1.  Explain the purpose and advantages of NumPy in scientific computing and data analysis. How does it enhance Python's capabilities for numerical operations?

NumPy (Numerical Python) is a powerful library in Python designed for numerical computing and data analysis. It provides support for handling large multi-dimensional arrays and matrices, along with a collection of mathematical functions to operate on these data structures efficiently.

Key Purposes of NumPy:

Efficient Array Operations: NumPy offers highly optimized operations on arrays and matrices, which are much faster than Python’s built-in data structures like lists.

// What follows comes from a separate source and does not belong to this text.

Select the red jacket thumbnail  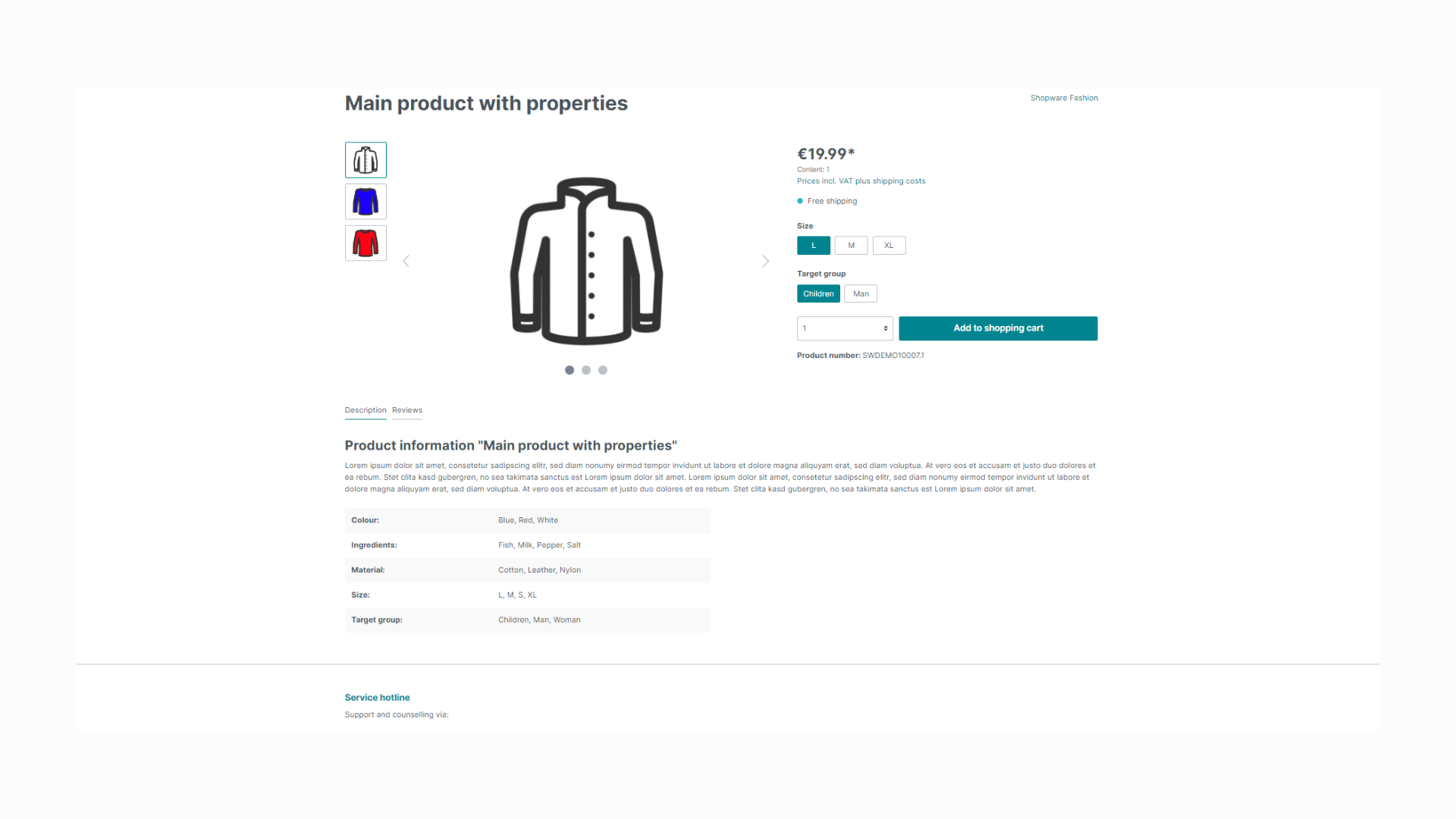[x=366, y=243]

Scientific and Mathematical Functions: It provides a wide range of mathematical functions, such as linear algebra, statistical analysis, Fourier transforms, and random number generation.

Data Storage and Manipulation: NumPy allows for efficient storage, manipulation, and retrieval of large datasets, making it essential in data science and machine learning.

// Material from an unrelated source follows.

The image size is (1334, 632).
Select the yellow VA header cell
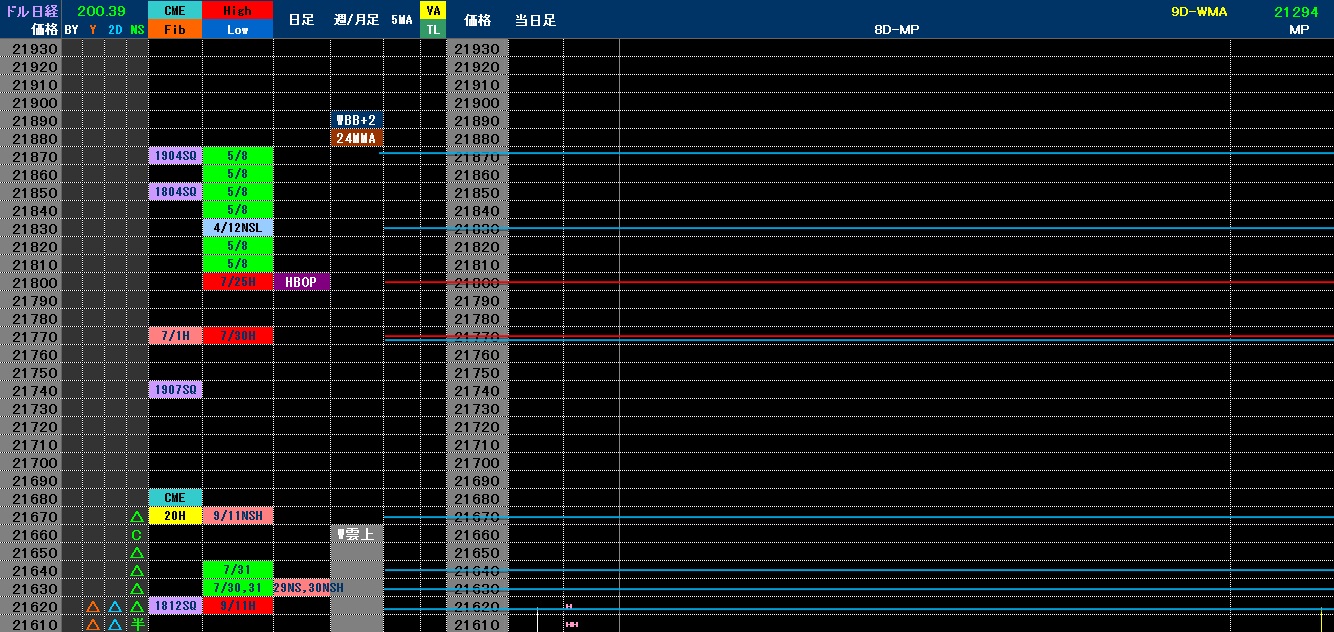[x=433, y=11]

Bridge to Lower-Level Libraries: It acts as an interface for lower-level languages like C, C++, and Fortran, enabling faster computations.

Foundation for Other Libraries: Many popular libraries like Pandas, SciPy, and Scikit-learn are built on top of NumPy.

Advantages of NumPy:

Performance and Speed:

NumPy arrays use contiguous blocks of memory and are more compact than Python lists.

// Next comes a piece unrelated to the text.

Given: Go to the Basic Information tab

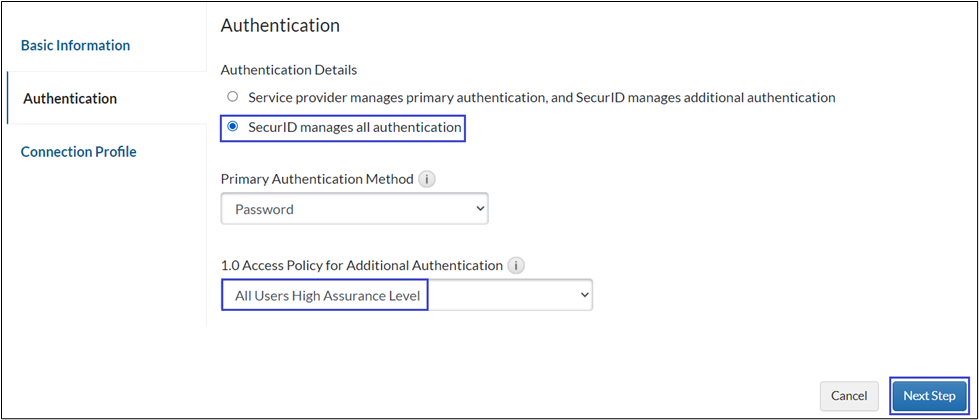Looking at the screenshot, I should 76,45.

Operations are vectorized, avoiding the need for explicit loops, which leads to faster computations.

Ease of Use:

Simple syntax and functions for complex mathematical operations.
Supports broadcasting, allowing operations on arrays of different shapes.

Memory Efficiency:

Consumes less memory compared to traditional Python data structures.
Provides the dtype feature to define the data type of elements, optimizing memory usage.

Interoperability:

Can easily integrate with data from other sources like text files, CSVs, and databases.

Interoperates with other Python libraries and external tools for scientific computing.

Extensive Functionality:

Supports slicing, indexing, and matrix manipulations.
Provides tools for reshaping, transposing, and aggregating data efficiently.

Error Handling and Debugging:

Provides better error messages and warnings related to array operations, making debugging easier.

How NumPy Enhances Python’s Capabilities:

Vectorization: NumPy replaces slow Python loops with fast array operations.

Element-wise Operations: Supports element-wise addition, subtraction,
multiplication, and division.

Advanced Indexing and Slicing: Enables sophisticated indexing techniques for accessing and manipulating data.

Mathematical Functions: Includes an extensive library of functions for statistical analysis, random sampling, and complex mathematical computations.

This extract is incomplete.